Reputation: 902
Given a row vector a = np.array([1, 2, 3])
and a column vector b = np.array([[1], [2], [3]])
we can compare all elements one by one by executing c = a==b
which returns
>>> c
array([[ True, False, False],
[False, True, False],
[False, False, True]])
However, when the number of elements is very large this demands a lot of memory. Is it possible use the sparse matrices a
and b
below and compute a sparse c
matrix efficiently?
from scipy.sparse import csr_matrix
data = np.array([1, 2, 3])
row = np.array([0, 1, 2])
col = np.array([0, 0, 0])
a = csr_matrix((data, (row, col)), shape=(3, 1))
b = csr_matrix((data, (col, row)), shape=(1, 3))
Upvotes: 1
Views: 166
Reputation: 5372
To speed up a==b you can use numexpr.evaluate('a==b')
, however this wont eliminate the memory burden.
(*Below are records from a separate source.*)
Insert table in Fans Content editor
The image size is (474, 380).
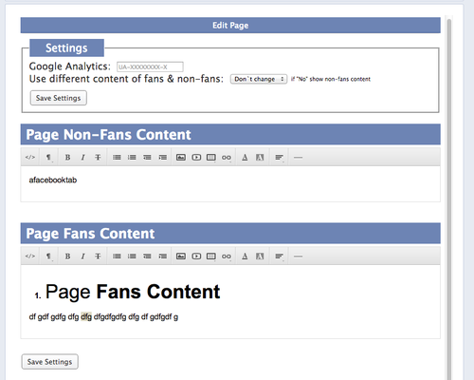click(x=211, y=256)
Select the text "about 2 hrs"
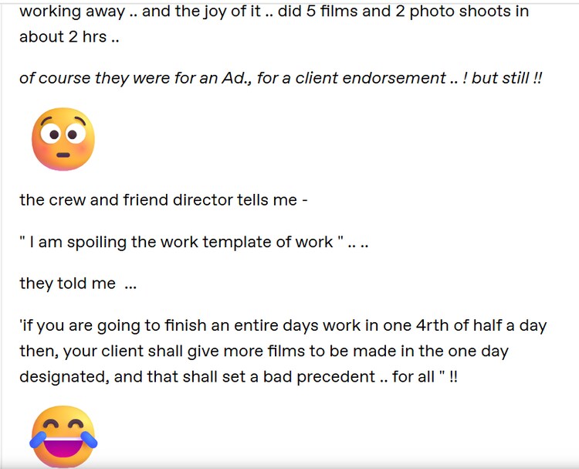The height and width of the screenshot is (469, 579). click(x=62, y=37)
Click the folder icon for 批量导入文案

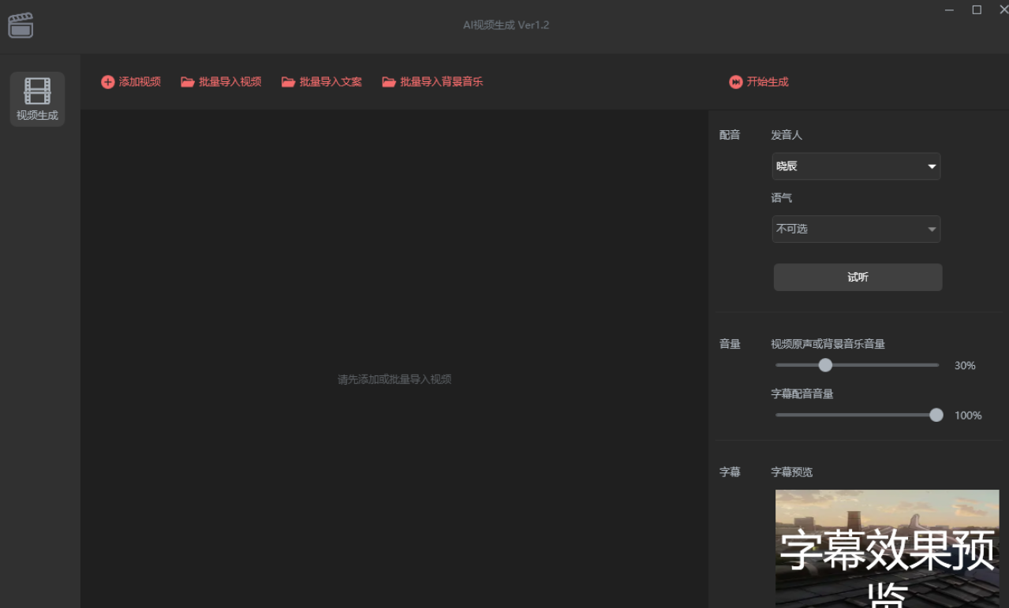coord(289,81)
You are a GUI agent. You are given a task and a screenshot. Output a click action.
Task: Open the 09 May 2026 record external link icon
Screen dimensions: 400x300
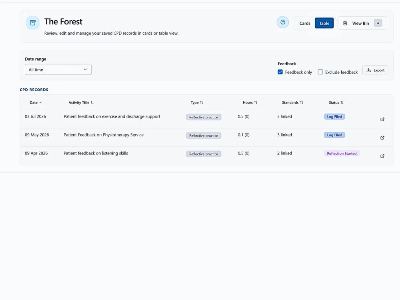[x=382, y=138]
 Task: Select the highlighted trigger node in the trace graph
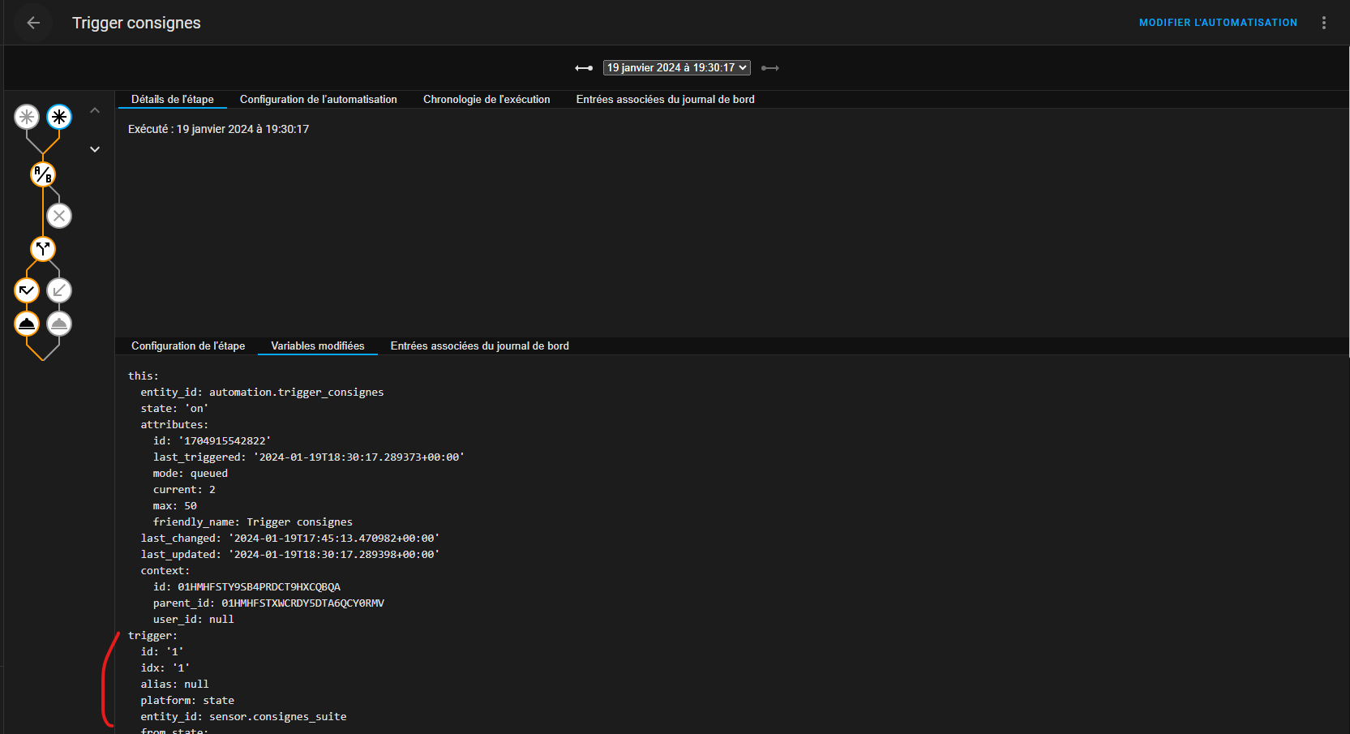(58, 116)
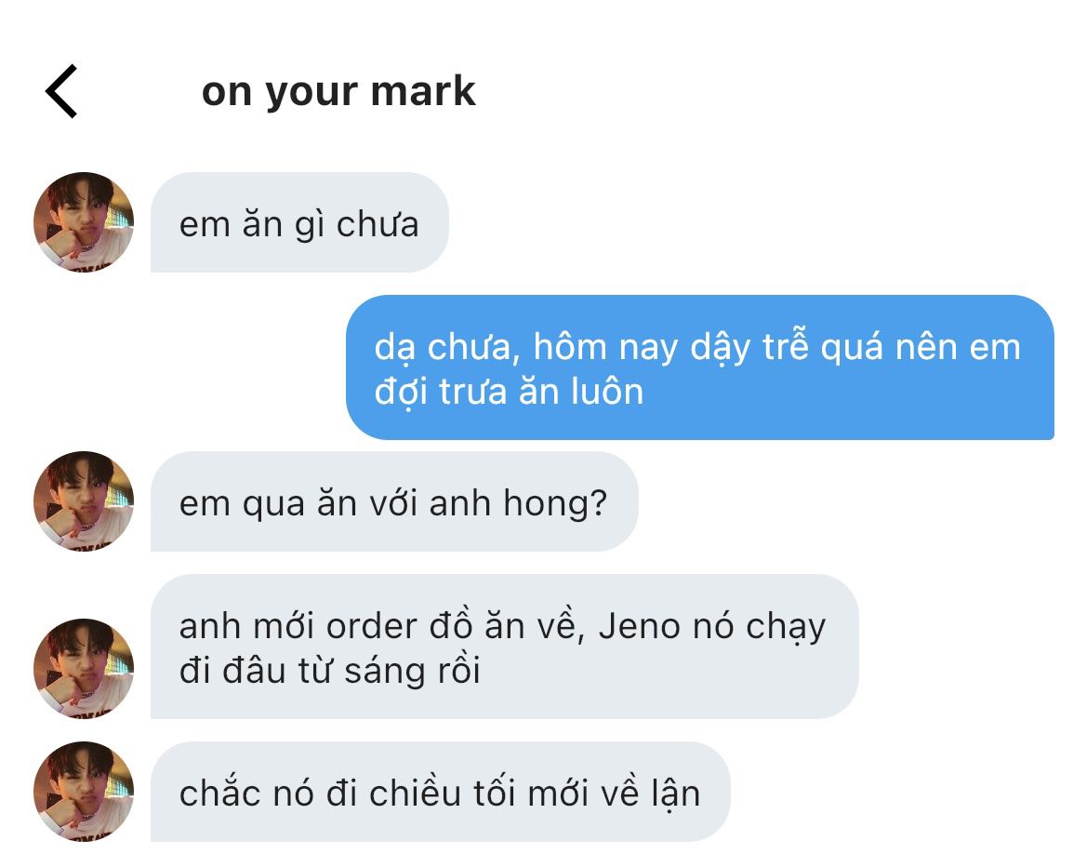Image resolution: width=1087 pixels, height=854 pixels.
Task: Open the 'on your mark' chat title
Action: tap(338, 91)
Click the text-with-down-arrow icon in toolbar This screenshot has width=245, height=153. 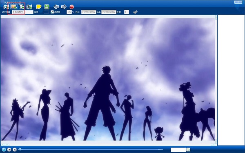tap(29, 7)
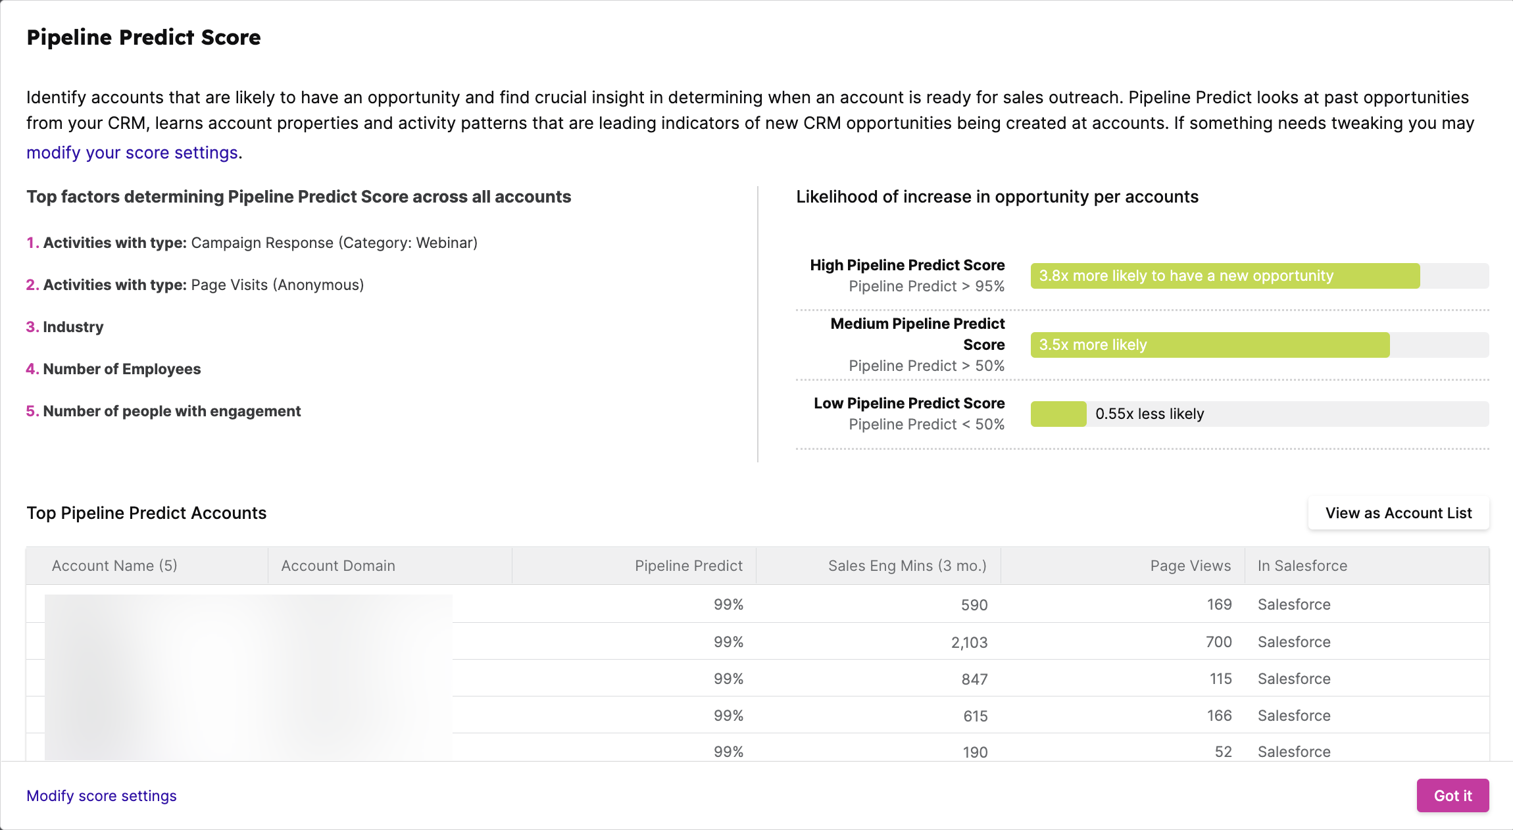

Instead, you can store the indices of where a==b is True:
In [5]: import numexpr
In [6]: import numpy as np
In [7]: a = np.array([1, 2, 3,4])
In [8]: b = np.array([[1], [3], [5]])
In [9]: np.where(numexpr.evaluate('a==b')) # this consumes the memory
Out[9]: (array([0, 1]), array([0, 2])) # note, this is rows, cols
In [10]: for col,aval in enumerate(a): # this will be a lighter memory burdern
...: rows = np.where(aval==b)[0]
...: if not rows.size:
...: continue
...: for row in rows:
...: print (row, col)
...:
0 0
1 2
For clarity:
In [14]: a==b
Out[14]:
array([[ True, False, False, False],
[False, False, True, False],
[False, False, False, False]])
Upvotes: 2